[SOURCE RECORDS start]

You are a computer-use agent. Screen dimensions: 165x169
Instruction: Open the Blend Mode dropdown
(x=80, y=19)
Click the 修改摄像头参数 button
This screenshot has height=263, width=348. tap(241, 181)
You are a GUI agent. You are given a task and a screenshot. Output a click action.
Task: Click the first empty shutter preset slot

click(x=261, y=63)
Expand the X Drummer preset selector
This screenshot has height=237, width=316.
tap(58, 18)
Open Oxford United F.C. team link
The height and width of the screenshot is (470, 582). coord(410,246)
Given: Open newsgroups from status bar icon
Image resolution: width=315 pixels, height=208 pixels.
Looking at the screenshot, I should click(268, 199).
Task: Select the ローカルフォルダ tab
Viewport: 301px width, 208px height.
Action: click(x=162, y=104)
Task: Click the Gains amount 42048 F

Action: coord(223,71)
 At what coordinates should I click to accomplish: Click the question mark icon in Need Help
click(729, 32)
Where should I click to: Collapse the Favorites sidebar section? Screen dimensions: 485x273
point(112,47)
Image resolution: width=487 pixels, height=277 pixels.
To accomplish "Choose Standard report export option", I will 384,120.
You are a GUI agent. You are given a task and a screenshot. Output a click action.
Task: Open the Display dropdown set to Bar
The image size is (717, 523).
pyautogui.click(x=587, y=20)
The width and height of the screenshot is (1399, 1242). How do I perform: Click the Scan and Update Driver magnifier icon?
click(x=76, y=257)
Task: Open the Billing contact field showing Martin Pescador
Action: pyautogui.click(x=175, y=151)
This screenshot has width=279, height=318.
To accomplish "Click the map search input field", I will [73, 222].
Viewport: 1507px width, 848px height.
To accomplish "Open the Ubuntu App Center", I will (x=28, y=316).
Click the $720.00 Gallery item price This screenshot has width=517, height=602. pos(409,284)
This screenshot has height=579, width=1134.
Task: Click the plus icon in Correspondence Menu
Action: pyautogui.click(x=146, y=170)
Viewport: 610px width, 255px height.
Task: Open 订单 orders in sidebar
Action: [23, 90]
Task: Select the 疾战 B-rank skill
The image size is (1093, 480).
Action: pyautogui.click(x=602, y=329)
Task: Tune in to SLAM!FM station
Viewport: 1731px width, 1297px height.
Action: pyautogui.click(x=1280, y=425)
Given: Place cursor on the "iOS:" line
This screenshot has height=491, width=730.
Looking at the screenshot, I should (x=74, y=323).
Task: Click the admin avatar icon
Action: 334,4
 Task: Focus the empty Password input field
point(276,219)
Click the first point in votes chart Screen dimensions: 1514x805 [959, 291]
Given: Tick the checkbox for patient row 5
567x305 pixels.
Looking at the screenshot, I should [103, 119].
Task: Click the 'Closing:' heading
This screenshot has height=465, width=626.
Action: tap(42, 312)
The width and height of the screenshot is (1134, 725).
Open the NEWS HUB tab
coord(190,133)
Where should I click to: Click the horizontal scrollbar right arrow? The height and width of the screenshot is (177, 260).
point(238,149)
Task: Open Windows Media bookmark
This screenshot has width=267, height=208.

[SOURCE RECORDS end]

▸ **YOUR GOAL**
Copy all of the records above line for line, with no changes.

▸ **WRITTEN SOLUTION**
You are a computer-use agent. Screen dimensions: 165x169
Instruction: Open the Blend Mode dropdown
(x=80, y=19)
Click the 修改摄像头参数 button
This screenshot has height=263, width=348. tap(241, 181)
You are a GUI agent. You are given a task and a screenshot. Output a click action.
Task: Click the first empty shutter preset slot

click(x=261, y=63)
Expand the X Drummer preset selector
This screenshot has height=237, width=316.
tap(58, 18)
Open Oxford United F.C. team link
The height and width of the screenshot is (470, 582). coord(410,246)
Given: Open newsgroups from status bar icon
Image resolution: width=315 pixels, height=208 pixels.
Looking at the screenshot, I should click(268, 199).
Task: Select the ローカルフォルダ tab
Viewport: 301px width, 208px height.
Action: click(x=162, y=104)
Task: Click the Gains amount 42048 F

Action: coord(223,71)
 At what coordinates should I click to accomplish: Click the question mark icon in Need Help
click(729, 32)
Where should I click to: Collapse the Favorites sidebar section? Screen dimensions: 485x273
point(112,47)
Image resolution: width=487 pixels, height=277 pixels.
To accomplish "Choose Standard report export option", I will 384,120.
You are a GUI agent. You are given a task and a screenshot. Output a click action.
Task: Open the Display dropdown set to Bar
The image size is (717, 523).
pyautogui.click(x=587, y=20)
The width and height of the screenshot is (1399, 1242). How do I perform: Click the Scan and Update Driver magnifier icon?
click(x=76, y=257)
Task: Open the Billing contact field showing Martin Pescador
Action: pyautogui.click(x=175, y=151)
This screenshot has width=279, height=318.
To accomplish "Click the map search input field", I will [73, 222].
Viewport: 1507px width, 848px height.
To accomplish "Open the Ubuntu App Center", I will (x=28, y=316).
Click the $720.00 Gallery item price This screenshot has width=517, height=602. pos(409,284)
This screenshot has height=579, width=1134.
Task: Click the plus icon in Correspondence Menu
Action: pyautogui.click(x=146, y=170)
Viewport: 610px width, 255px height.
Task: Open 订单 orders in sidebar
Action: [23, 90]
Task: Select the 疾战 B-rank skill
The image size is (1093, 480).
Action: pyautogui.click(x=602, y=329)
Task: Tune in to SLAM!FM station
Viewport: 1731px width, 1297px height.
Action: pyautogui.click(x=1280, y=425)
Given: Place cursor on the "iOS:" line
This screenshot has height=491, width=730.
Looking at the screenshot, I should (x=74, y=323).
Task: Click the admin avatar icon
Action: 334,4
 Task: Focus the empty Password input field
point(276,219)
Click the first point in votes chart Screen dimensions: 1514x805 [959, 291]
Given: Tick the checkbox for patient row 5
567x305 pixels.
Looking at the screenshot, I should [103, 119].
Task: Click the 'Closing:' heading
This screenshot has height=465, width=626.
Action: tap(42, 312)
The width and height of the screenshot is (1134, 725).
Open the NEWS HUB tab
coord(190,133)
Where should I click to: Click the horizontal scrollbar right arrow? The height and width of the screenshot is (177, 260).
point(238,149)
Task: Open Windows Media bookmark
This screenshot has width=267, height=208.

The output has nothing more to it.